Tutto ciò che è creduto, esiste, e soltanto questo.
Pochissimi sono coloro che hanno veramente voluto, anche un attimo solo della loro vita, o veramente amato.
Scambiandosi i loro pensieri, gli uomini comunicano come nei baci e gli abbracci; chi accoglie un pensiero non riceve qualcosa, ma qualcuno.
La morte stessa non è, per chi vi rifletta, cosa così seria come il matrimonio.
La più pericolosa sorta di stupidità è un'acuta intelligenza.
Riconoscere il merito è più difficile che entusiasmarsi.
Non credere a nulla, non importa dove l'hai letta o chi l'ha detto, neppure se l'ho detto io, a meno che non sia affine alla tua ragione e al tuo buon senso.
Chi crede non vuole pensare, ma spostare montagne, diventare beato, avere molto: Dio, immortalità, felicità eterna. Forse è per questo che non vuole pensare? Forse non ne è affatto capace? In ogni caso non deve. Spesso non ne ha bisogno, perché altri se ne incaricano per lui.

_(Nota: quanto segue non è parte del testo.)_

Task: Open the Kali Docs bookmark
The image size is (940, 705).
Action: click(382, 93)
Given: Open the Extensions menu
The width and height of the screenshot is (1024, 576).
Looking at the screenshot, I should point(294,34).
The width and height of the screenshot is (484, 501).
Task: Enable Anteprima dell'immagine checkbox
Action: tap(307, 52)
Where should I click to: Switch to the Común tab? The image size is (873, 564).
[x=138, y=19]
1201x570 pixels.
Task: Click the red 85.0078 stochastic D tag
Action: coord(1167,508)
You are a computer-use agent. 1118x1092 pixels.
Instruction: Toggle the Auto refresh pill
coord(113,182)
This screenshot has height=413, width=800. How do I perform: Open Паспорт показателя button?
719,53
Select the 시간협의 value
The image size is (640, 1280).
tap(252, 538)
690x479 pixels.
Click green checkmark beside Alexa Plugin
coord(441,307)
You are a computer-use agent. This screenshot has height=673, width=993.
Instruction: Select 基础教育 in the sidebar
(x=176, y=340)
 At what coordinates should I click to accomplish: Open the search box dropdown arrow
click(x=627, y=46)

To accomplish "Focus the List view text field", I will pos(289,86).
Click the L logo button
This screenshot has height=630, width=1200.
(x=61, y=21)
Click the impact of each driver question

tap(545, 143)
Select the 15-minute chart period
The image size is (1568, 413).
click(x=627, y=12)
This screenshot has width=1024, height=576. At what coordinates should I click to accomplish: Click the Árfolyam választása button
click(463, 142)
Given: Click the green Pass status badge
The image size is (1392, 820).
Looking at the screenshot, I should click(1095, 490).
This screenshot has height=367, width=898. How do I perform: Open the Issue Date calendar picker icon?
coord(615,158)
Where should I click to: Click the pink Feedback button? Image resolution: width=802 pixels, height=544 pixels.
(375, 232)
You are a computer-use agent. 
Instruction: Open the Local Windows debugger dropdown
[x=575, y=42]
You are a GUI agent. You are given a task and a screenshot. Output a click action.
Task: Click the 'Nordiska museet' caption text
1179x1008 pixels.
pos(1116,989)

Se dunque qualcuno vuol conoscere quello che deve credere, deve rendersi conto che non potrà capire di più parlandone, che credendo.
La parola credere è una cosa difficile per me. Io non credo. Devo avere una ragione per certe ipotesi. Anche se conosco una cosa non è detto che debba crederci.
Le più diffuse credenze traggono la loro forza dall'inverificabilità.
Siamo inclini a credere in chi non conosciamo perché non ci ha mai ingannati.
C'è molto a cui credere: alla forza dei valori umani che con i millenni il cervello ha elaborato progressivamente per raggiungere una coscienza etica.
Si corre lo stesso rischio a credere troppo che a credere troppo poco.
Un credo è come una ghigliottina, altrettanto pesante, altrettanto leggero.
È molto difficile per un uomo credere abbastanza energicamente in qualcosa, in modo che ciò che crede significhi qualcosa, senza dare fastidio agli altri.